- Relator(a)
- Ministra Maria Thereza de Assis Moura
- Órgão julgador
- Sexta Turma
- Data do julgamento
- 10/11/2016
- Data de publicação
- 24/11/2016
STJ – Acórdão, Rel. Ministra Maria Thereza de Assis Moura, Sexta Turma, j. 10/11/2016, p. 24/11/2016
PROCESSUAL PENAL. HABEAS CORPUS. ART. 35 DA LEI N.º 11.343/06 E ART. 244-B DA LEI 8.069/90. PRISÃO PREVENTIVA. AUTORIA E MATERIALIDADE. DOCUMENTAÇÃO SUFICIENTE. REVOLVIMENTO FÁTICO PROBATÓRIO. IMPOSSIBILIDADE. PERICULUM LIBERTATIS. ORGANIZAÇÃO CRIMINOSA VOLTADA AO TRÁFICO DE ENTORPECENTES E À CORRUPÇÃO DE MENORES. QUANTIDADE E VARIEDADE DA DROGA. NÚMERO DE AGENTES E DE CONDUTAS DELITIVAS. GRAVIDADE CONCRETA. FUNDAMENTAÇÃO IDÔNEA. AUSÊNCIA DE FLAGRANTE ILEGALIDADE. HABEAS CORPUS DENEGADO. 1. Estando a comprovação do fumus comissi delicti devidamente associada aos documentos constantes dos autos, não há constrangimento ilegal a ser sanado.

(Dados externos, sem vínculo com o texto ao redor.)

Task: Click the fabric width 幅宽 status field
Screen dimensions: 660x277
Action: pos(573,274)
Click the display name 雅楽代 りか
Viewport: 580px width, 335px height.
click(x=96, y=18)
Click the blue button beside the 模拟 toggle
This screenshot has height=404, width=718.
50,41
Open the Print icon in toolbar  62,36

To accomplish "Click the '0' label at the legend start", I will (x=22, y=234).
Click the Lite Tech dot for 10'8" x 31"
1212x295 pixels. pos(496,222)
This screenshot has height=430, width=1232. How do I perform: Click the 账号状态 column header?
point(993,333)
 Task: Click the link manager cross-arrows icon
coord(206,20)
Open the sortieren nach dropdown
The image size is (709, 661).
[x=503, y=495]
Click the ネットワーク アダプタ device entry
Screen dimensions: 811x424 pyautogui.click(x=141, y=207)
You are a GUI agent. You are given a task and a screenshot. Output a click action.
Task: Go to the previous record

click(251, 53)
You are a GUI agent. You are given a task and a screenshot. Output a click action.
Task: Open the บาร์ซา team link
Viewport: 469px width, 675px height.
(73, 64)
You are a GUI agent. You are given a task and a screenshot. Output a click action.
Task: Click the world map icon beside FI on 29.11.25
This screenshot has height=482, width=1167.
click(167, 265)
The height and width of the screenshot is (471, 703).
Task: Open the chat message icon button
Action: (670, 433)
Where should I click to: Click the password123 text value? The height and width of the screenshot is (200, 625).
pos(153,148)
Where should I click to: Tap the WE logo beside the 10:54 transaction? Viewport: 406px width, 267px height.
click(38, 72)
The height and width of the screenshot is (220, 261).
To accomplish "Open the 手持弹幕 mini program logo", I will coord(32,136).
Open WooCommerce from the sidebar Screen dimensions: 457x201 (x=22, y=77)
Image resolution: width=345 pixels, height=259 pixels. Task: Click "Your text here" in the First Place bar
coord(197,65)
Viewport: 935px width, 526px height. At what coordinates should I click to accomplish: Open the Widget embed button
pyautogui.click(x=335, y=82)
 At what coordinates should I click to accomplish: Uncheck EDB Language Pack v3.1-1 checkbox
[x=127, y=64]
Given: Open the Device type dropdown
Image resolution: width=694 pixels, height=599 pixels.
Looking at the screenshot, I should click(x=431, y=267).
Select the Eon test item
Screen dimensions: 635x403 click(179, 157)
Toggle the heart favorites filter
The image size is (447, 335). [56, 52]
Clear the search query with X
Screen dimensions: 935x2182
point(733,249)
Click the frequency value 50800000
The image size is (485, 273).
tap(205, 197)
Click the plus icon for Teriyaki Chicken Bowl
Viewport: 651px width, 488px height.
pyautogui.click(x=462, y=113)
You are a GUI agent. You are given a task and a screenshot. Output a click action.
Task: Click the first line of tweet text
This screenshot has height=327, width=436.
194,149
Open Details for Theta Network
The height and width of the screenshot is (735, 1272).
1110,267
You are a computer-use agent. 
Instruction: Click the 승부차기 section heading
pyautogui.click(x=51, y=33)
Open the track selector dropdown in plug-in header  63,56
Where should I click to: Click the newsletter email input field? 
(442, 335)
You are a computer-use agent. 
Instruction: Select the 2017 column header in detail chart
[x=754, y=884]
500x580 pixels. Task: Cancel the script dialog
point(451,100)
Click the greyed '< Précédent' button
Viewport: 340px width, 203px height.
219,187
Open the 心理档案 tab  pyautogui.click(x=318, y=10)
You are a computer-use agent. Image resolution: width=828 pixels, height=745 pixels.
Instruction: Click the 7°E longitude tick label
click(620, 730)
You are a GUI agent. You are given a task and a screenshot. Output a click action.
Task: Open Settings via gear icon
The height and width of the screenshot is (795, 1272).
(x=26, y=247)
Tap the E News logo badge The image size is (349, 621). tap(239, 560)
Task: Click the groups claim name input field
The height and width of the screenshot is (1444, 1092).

A aferição em si da existência, no caso concreto, da materialidade e de indícios de autoria, demanda revolvimento fático-probatório, não condizente com a angusta via do writ, devendo ser a questão dirimida no trâmite da instrução criminal. 2. A necessidade da custódia cautelar restou demonstrada, com espeque em dados concretos dos autos, conforme recomenda a jurisprudência desta Corte. De fato, o Tribunal de Justiça local destacou que as pacientes integrariam organização criminosa voltada ao comércio ilícito de entorpecentes e à corrupção de menores. Além disso, foi ressaltada a quantidade e variedade de drogas, a quantidade de denunciados (18), bem como o número de fatos (10), tudo a evidenciar a ausência de constrangimento ilegal. 3. Habeas corpus denegado. (HC n. 372.094/RS, relatora Ministra Maria Thereza de Assis Moura, Sexta Turma, julgado em 10/11/2016, DJe de 24/11/2016.)